Pastor, “I am recently divorced, how long will it take me to get over all this mess? I feel so worthless and broken”

I am very hesitant to offer an advice or counsel as to how long one needs to take to get “over” a traumatic life changing event. One is affected for life. Clinical psychology tells us people normally process the death of a spouse or loved one over a 10 year period, divorce or relationship trauma, 5 to 7 years. It is interesting to note that only 1 out of 6 divorced people ever marry again; the vast majority will find relationships but never formalize such in any form.

I come from a faith perspective in these matters. God in scripture tells us, Psalm 25, for example, that God always sees us through the eyes of Christ, his Savior, and that is always a matter of grace, mercy, and forgiveness,  healing and wholeness from God’s perspective. God’s mercy and grace is always there for us, it is how we tend to feel about ourselves is the real issue.

In any termination or end of a long term relationship, we carry allot of baggage. Feelings of guilt, of failure, of loss of course. Feelings of mourning.  No matter the reasons unique to the relationship that brought a couple to this point, we mourn the loss of intimacy, loss of the other person in their lives. And like the physical death of a person, so we mourn the loss of a relationship. The pain and heartache is just as real. Throw in the many legal, financial and personal issue, if kids are involved, you have a difficult process to healing and wholeness.

The organized church at times is not always helpful. We tend to think of ourselves as a “family-centered”organization, and rightly so. But many times the newly “single” person is more or less placed in some place where others ask them, ‘well how long is this singleness going to last and where is your “significant other?” And many times the divorced or newly single in the church never really find their place in the church. That is sad and wrong.

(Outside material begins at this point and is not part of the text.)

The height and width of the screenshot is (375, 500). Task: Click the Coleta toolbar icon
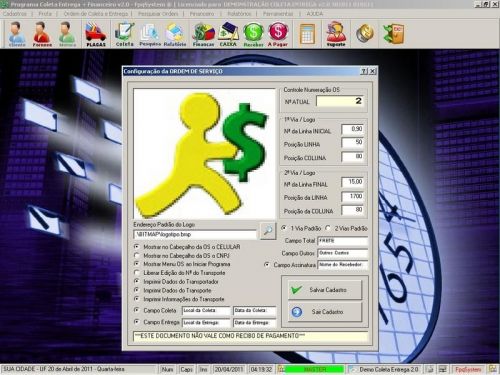[x=125, y=34]
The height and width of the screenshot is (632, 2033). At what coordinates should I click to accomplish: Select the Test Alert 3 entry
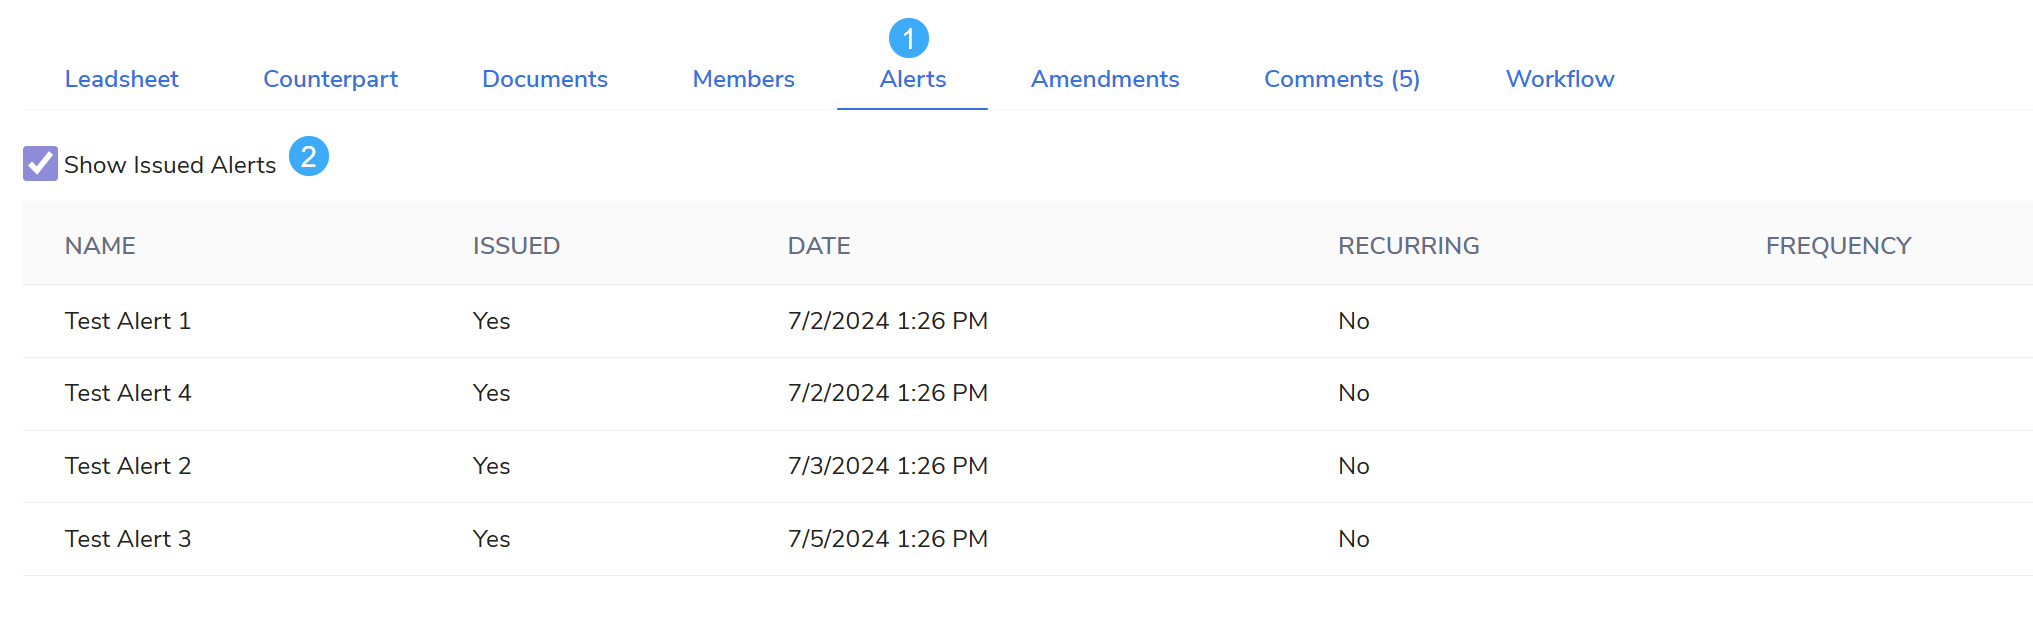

The bottom line is that God, faith, healing and recovery is always there, always open to us at any time. God is ready and waiting to have that conversation, or any conversation about where you are and where you are going. The option is always ours when, or if we want to have that talk. Our God is big enough to deal with our anger, our rage, all those feelings which we feel we should not feel about God or faith, but feel none the less.  His shoulders are big enough for all our pain, our feelings, our brokenness, our hurts. And he will be there ready to accept us as we are right now, as a couple, as single, as married, as divorced.   Our God is far bigger and far more open to us, more so than we ever give Him credit for.